L'illusion magnifique d'Alessandro Tota (Gallimard, 29€90) : 1938 - La jeune Roberta Miller quitte sa campagne du Kansas pour tenter sa chance en tant que scénariste à New-York. Malgré les embûches liées à sa classe sociale, son sexe ou son âge, elle n'aura de cesse de se battre pour réaliser ses rêves. Une BD absolument merveilleuse et énergisante qui met en scène les rêves et les idéaux de la jeunesse. C'est totalement rythmé, intelligent, drôle et malicieux. La plus belle heroine de l'année !

Loire d'Etienne Davodeau (Futuropolis, 20€) : Une réunion d'amis perdus de vue, un weekend dans une maison au bord de la Loire, les années ont filé sur les corps et les coeurs... Le mouvement d'un fleuve, le mouvement d'une vie. Dans les deux, il y a des crues, des sécheresses, du tumulte, de la vie. Parfois, on s'y baigne apaisé et heureux.
Que sont nos amours devenus ? et nos amis ? Etienne Davodeau nous offre une BD profondément humaine et généreuse.
 
Et aussi…
 
Testosterror de Luz (Albin Michel, 30€05) pour l’humour irrévérencieux et la critique qui fait mouche.
Monica de Daniel Clowes (Delcourt, 22€), une pépite d’une puissance psychologique inouïe.
Adieu Birkenau de Ginette Kolinka et JD Morvan (Albin Michel, 22€) : Une BD d’utilité publique à mettre entre toutes les mains.
Vague de froid de Jean Cremers (Le Lombard, 24€50) : Un Prix Rossel BD amplement mérité.
La pièce manquante de Jean Harambat (Dargaud, 21€50) pour ses multiples rebondissements et ses dialogues étincelants.
Maltempo de Alfred (Delcourt, 24€05) Une BD solaire et merveilleuse dans l’Italie des années 90.
Au cœur des solitudes de Lomig (Sarbacane, 29€) : pour les amoureux de la nature, un BD lumineuse et réflexive.
Le voyage de Shuna de Miyazaki (Sarbacane, 25€) : un récit initiatique, pacifiste, une fable écologique.
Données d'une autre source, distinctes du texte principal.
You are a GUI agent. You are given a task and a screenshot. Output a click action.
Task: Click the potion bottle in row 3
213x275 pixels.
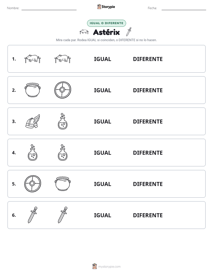tap(63, 121)
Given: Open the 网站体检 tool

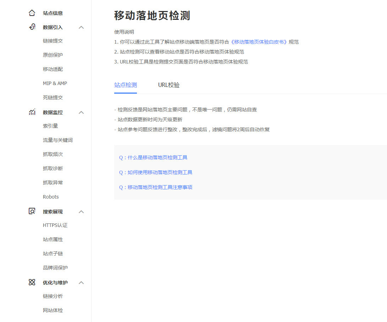Looking at the screenshot, I should tap(52, 310).
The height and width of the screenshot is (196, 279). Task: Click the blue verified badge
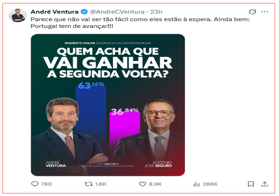click(x=84, y=12)
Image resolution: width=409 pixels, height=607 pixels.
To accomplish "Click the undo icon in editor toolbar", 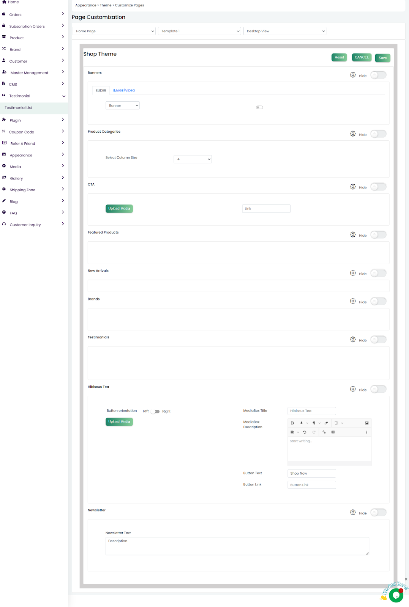I will click(305, 432).
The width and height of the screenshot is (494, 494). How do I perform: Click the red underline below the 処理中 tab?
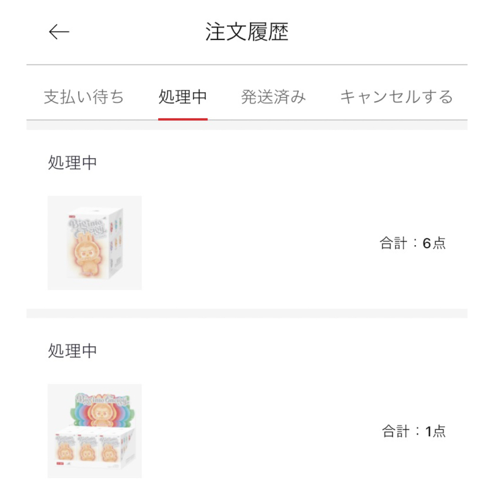[183, 119]
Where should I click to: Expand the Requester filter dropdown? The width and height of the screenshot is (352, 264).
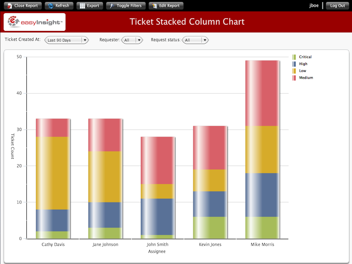[139, 40]
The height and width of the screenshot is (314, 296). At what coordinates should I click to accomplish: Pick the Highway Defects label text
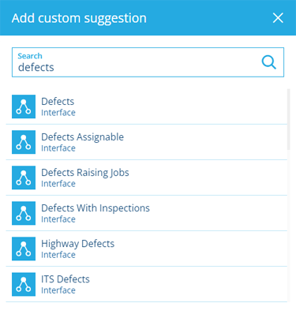[x=77, y=244]
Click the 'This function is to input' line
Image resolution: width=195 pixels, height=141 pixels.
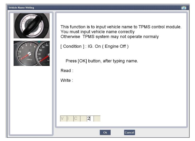[x=121, y=27]
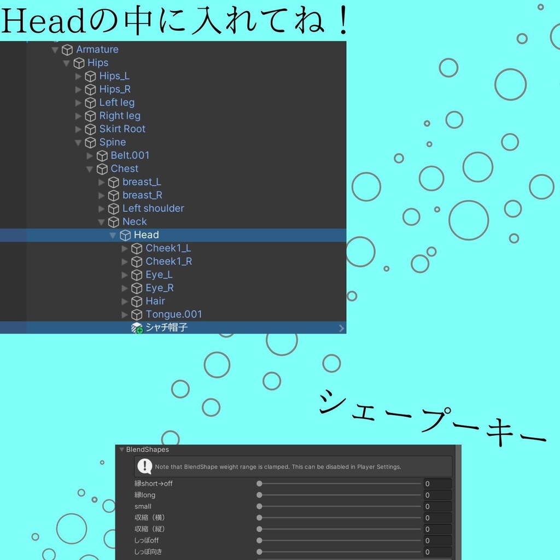Expand the Belt.001 item
560x560 pixels.
[x=90, y=155]
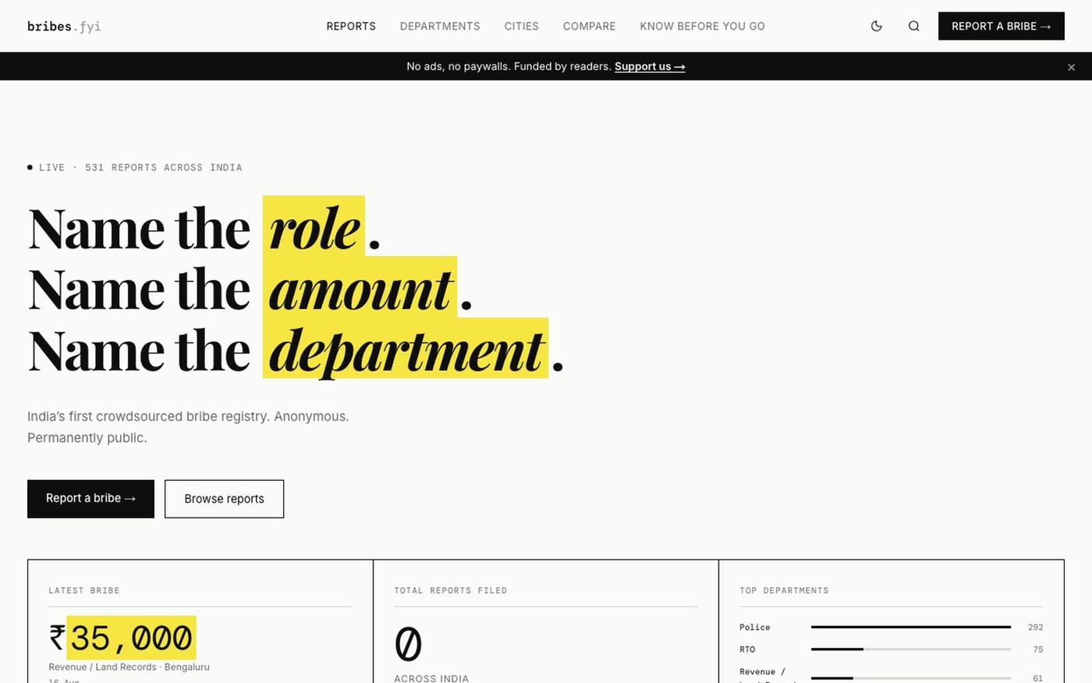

Que c’est beau !
Rip de Gaet’s et Monier (Petit à petit, 18€05) : pour les amateurs de polar bien noir, une réussite.
Clementine de Tillie Walden (Delcourt, 19€05) une relecture féministe de Walking Dead !
Vertige (La revue dessinée, 25€) : dix ans d’enquêtes sur la crise écologique et climatique. Salutaire !
Photographes de guerre de Titwane et Raynal Pellicer (Albin Michel, 23€) : une plongée documentaire dans la Guerre d’Espagne.